▶ **PROMPT 1**:
In the blog post about mental health, when did the writer begin a new role at work?
▶ **PROMPT 2**:
Repeat the part of the blog post about mental health between "I must have" and "of the sadness.", inclusive, with no changes.
▶ **PROMPT 3**:
Pick up the blog post about mental health after its last sentence and keep writing it.

▶ **TEXT PASSAGE**:
..........

I must have started this blog post about 100 times. This being number 102. It’s hard to put into words what is going on in my brain at the moment. So, this post may be the most jumbled messy thing you have ever read (excluding the DaVinci code).
I have struggled this year with my mental health. This is not directly related to Covid, but I think it’s had more on an effect on me that I first thought. Some days I am up and happy and some days I just want to stay in bed and cry the day away but never really knowing the source of the sadness.
At the start of lockdown, I began in a new role at work. While for a time it was interesting, it soon became so dull my mind wasn’t being occupied and certainly not fulfilled. This only added to my mental health issues as I wasn’t being used or stretched. Add to this the emptiness of the role meant my brain was free to wonder to dark places.
I will be honest and say I did not handle that well at all. In fact, I would say I had a total breakdown and wanted to just vanish off the face of the planet. It all became too much and so cub suggested I see a therapist.
Through talking to her, I started to open up about my deepest thoughts and feelings. Ones I had buried so far down I thought would just wither and die. Turns out they were having a massive effect on me and needed to be dealt with so I can move forwards.

..........

▶ **DATA TO EXAMINE**:

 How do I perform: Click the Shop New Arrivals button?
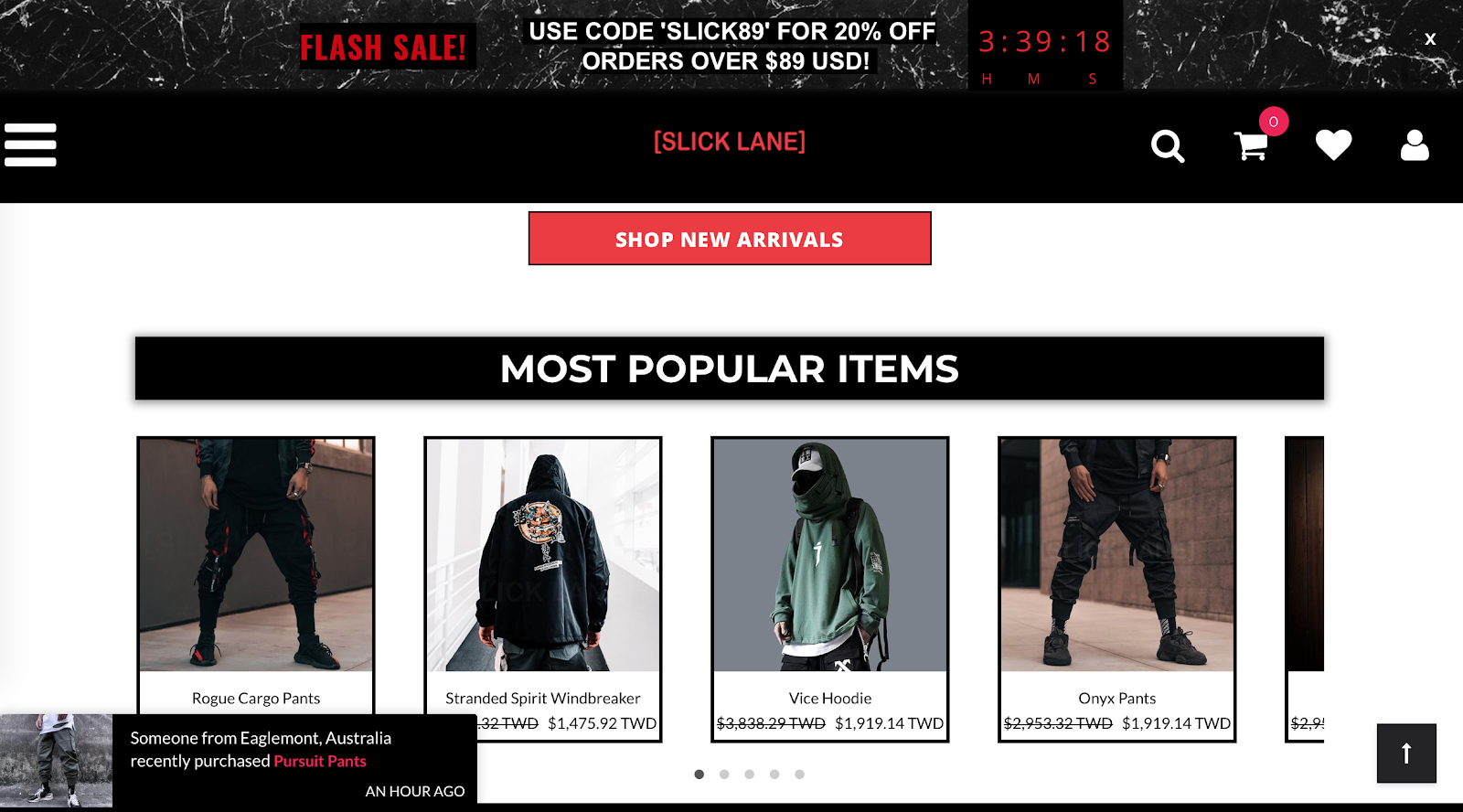(730, 239)
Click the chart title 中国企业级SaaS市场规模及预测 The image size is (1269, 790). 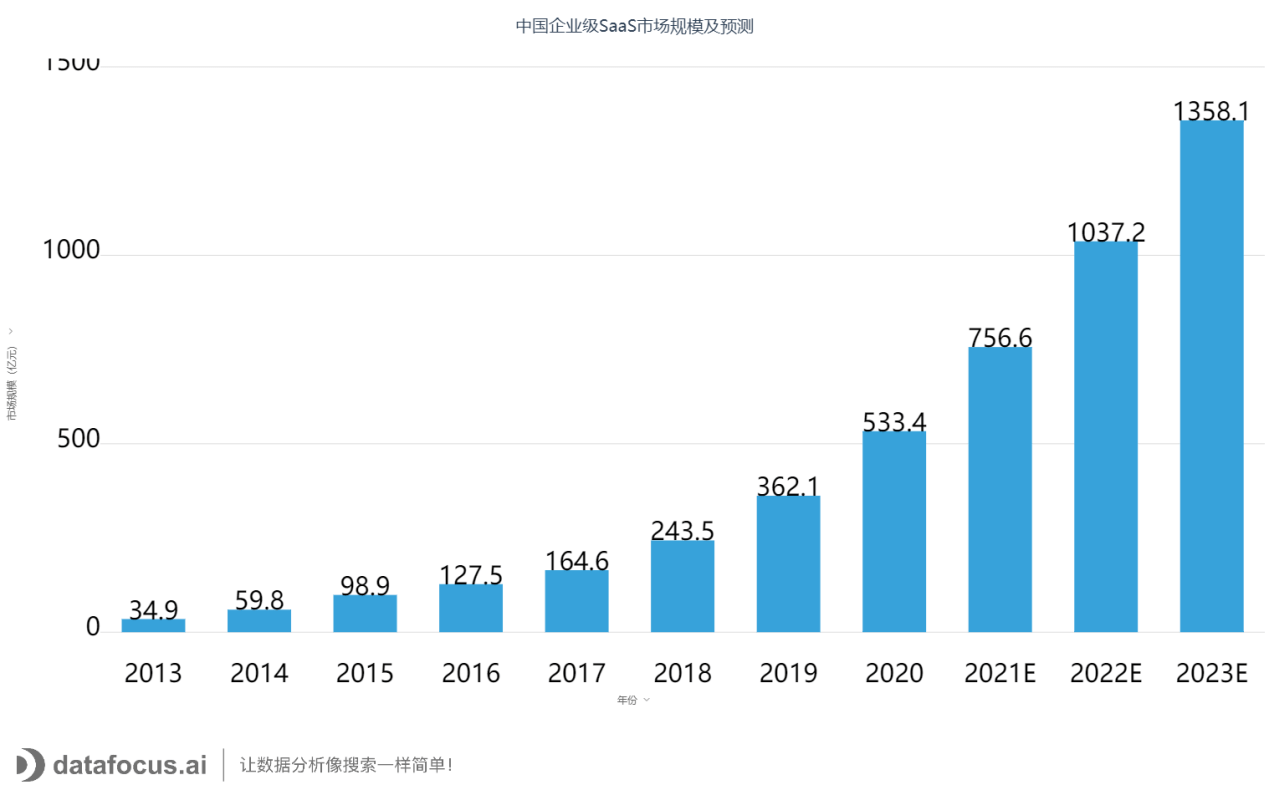point(634,25)
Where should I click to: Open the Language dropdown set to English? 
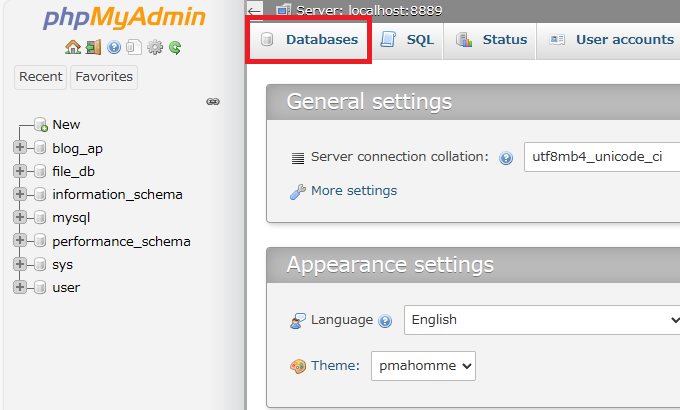(x=542, y=320)
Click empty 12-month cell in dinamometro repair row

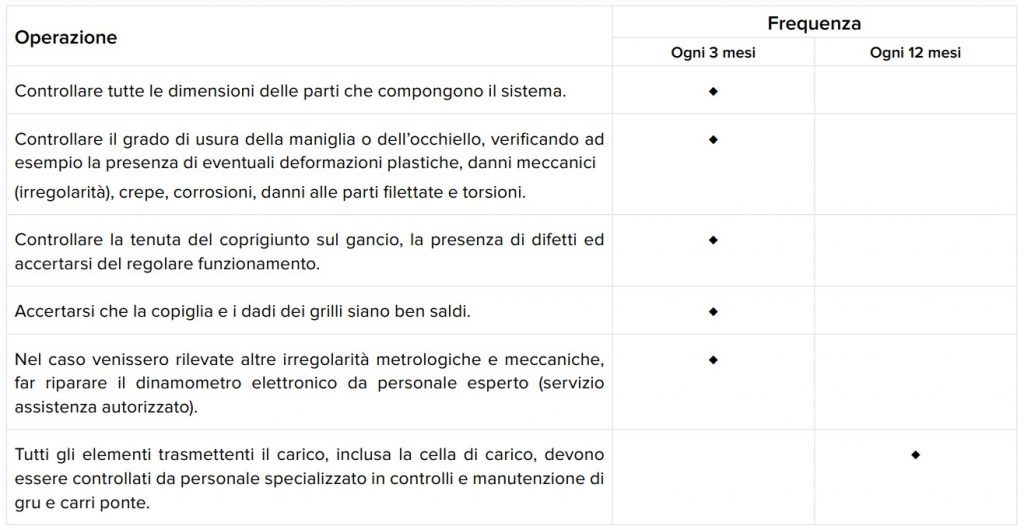tap(915, 383)
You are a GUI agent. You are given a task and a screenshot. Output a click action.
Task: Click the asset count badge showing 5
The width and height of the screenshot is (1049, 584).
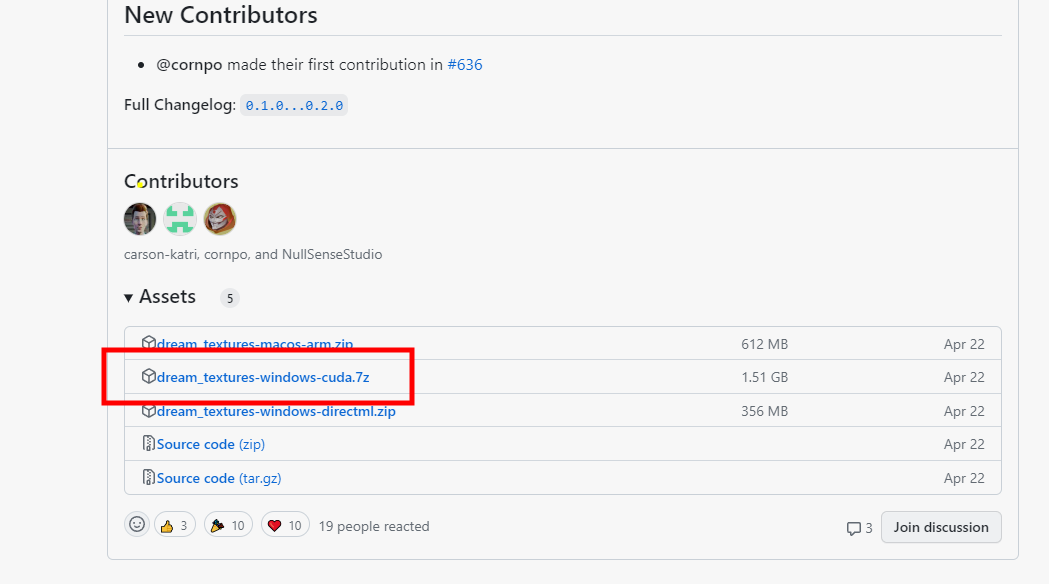(228, 297)
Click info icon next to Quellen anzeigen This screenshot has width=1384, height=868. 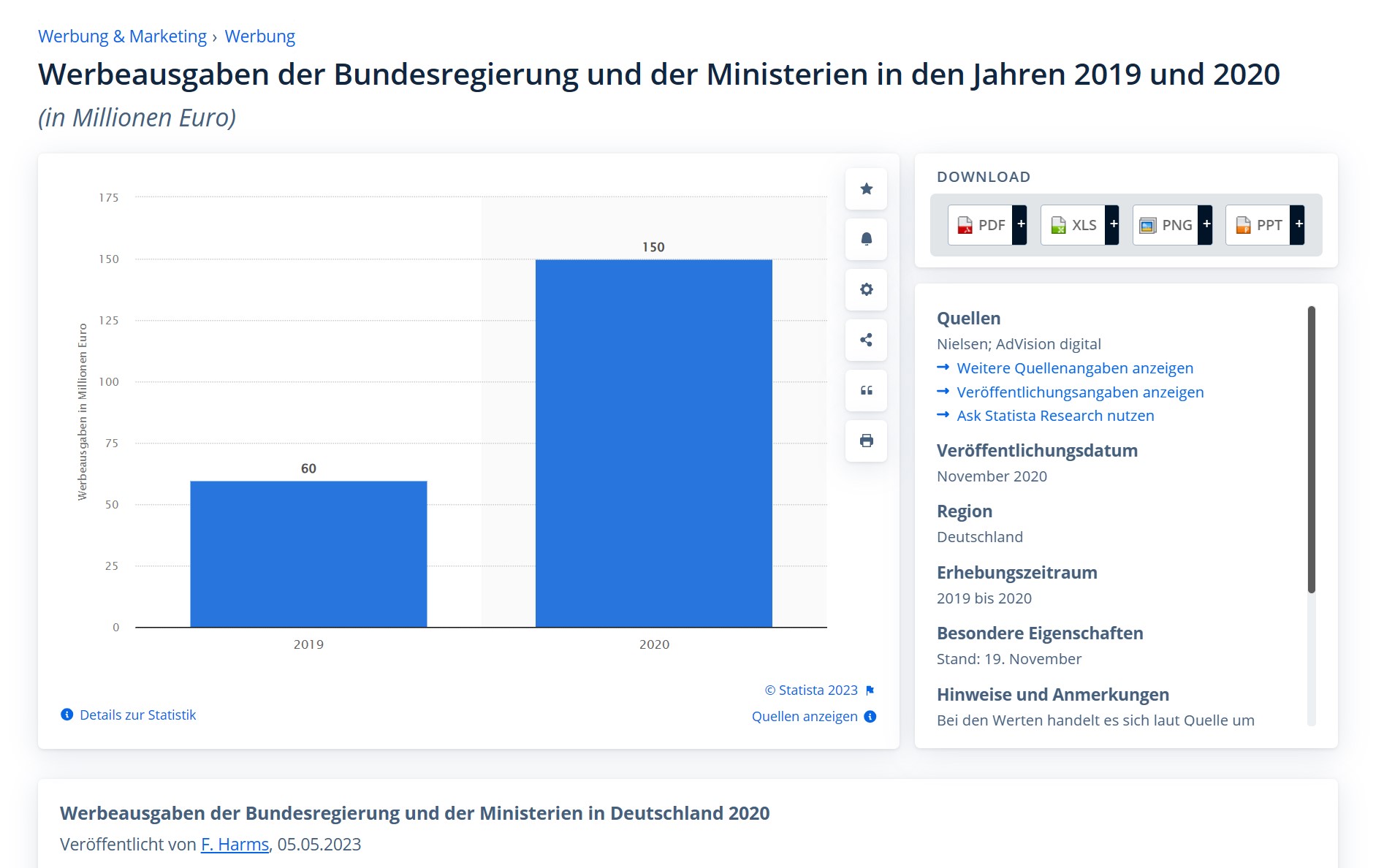[x=870, y=717]
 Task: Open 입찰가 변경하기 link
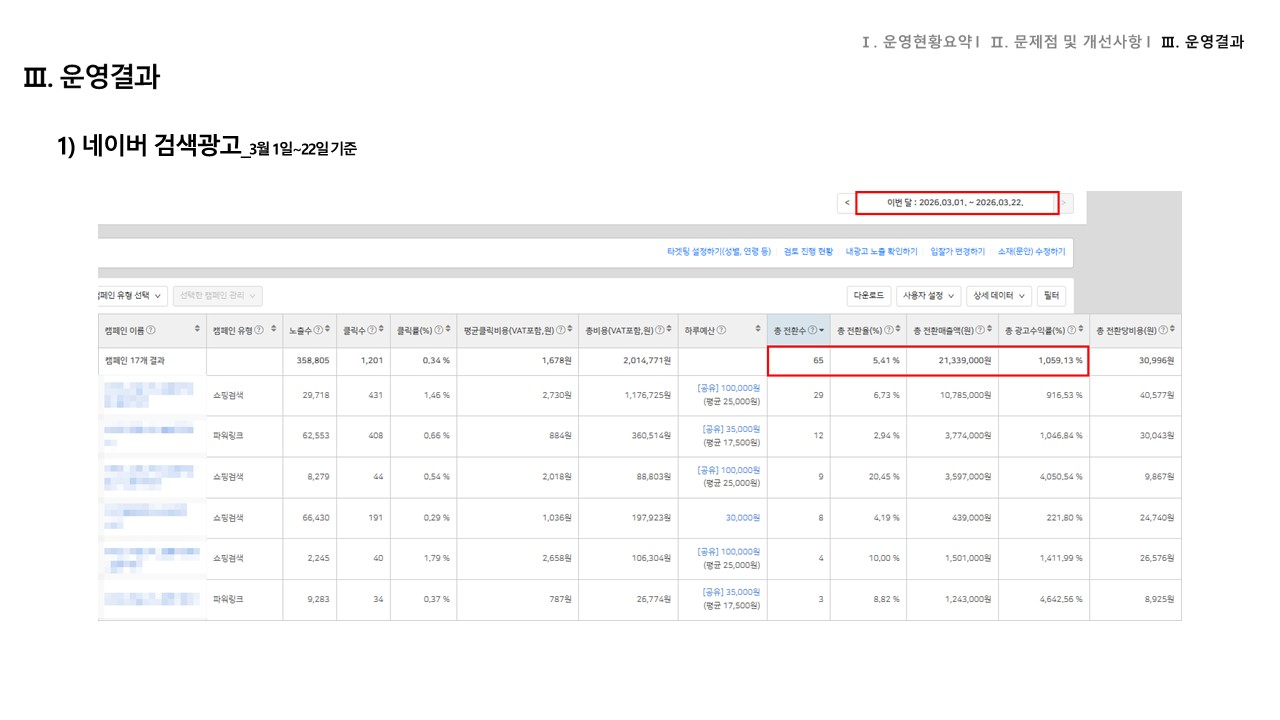(957, 252)
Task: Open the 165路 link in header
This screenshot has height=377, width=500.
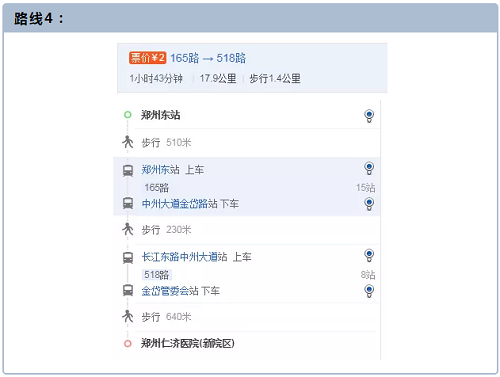Action: pyautogui.click(x=185, y=58)

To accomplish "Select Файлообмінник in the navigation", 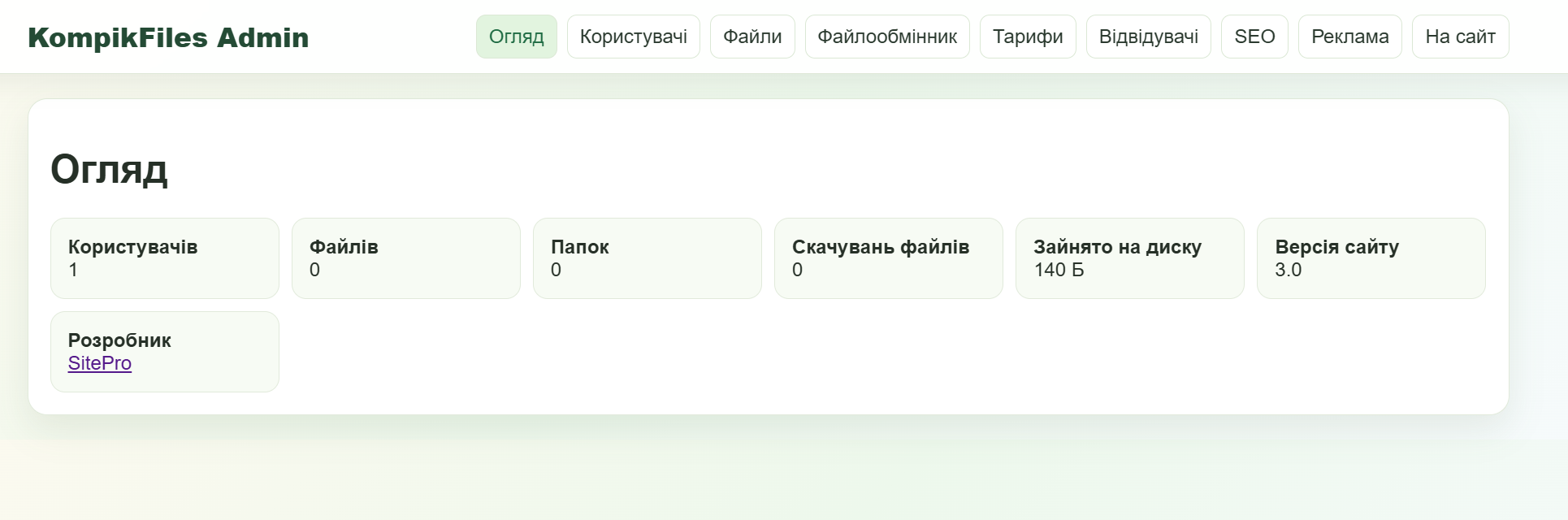I will click(887, 37).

..........

▶ **WRITTEN ANSWER 1**:
At the start of lockdown.

▶ **WRITTEN ANSWER 2**:
I must have started this blog post about 100 times. This being number 102. It’s hard to put into words what is going on in my brain at the moment. So, this post may be the most jumbled messy thing you have ever read (excluding the DaVinci code).
I have struggled this year with my mental health. This is not directly related to Covid, but I think it’s had more on an effect on me that I first thought. Some days I am up and happy and some days I just want to stay in bed and cry the day away but never really knowing the source of the sadness.

▶ **WRITTEN ANSWER 3**:
When you hear the phrase “People Pleaser” it always seems to conjure up in my mind a submissive attitude to the world. Yet, as I looked deeper and deeper, it turns out I am very much a people pleaser but with extra bells and whistles.
I like to make people happy or at least make their life easier as best I can. The desire is selfless on the face of it but it really isn’t. It’s all about me filling up my wellness bar, to quote gamer speak. For every good act I do or, as it now seems, any interaction however small I have with other humans, this fills up that bar. This bar is then used to make me feel good and recycled into helping those I care for as best I can.As lockdown hit, I never got my bar filled and it became a darker and darker place as I continued to help those around despite not having the wellness and energy to keep doing it. People relied on me and I couldn’t stop. This of course had a negative impact on me and led to my brain going in the toilet. Where I hit bottom.
Now this is all well and sad but it’s the deepest feelings which brings me to write this post. As part of the sessions, we discussed my profound poly thoughts and feelings. I hadn’t really addressed these since I renounced them when I met cub. I truly thought I could pop the feelings in a box and get on with life. I kept hanging on to thought that “That time was just a phase and now I am normal”.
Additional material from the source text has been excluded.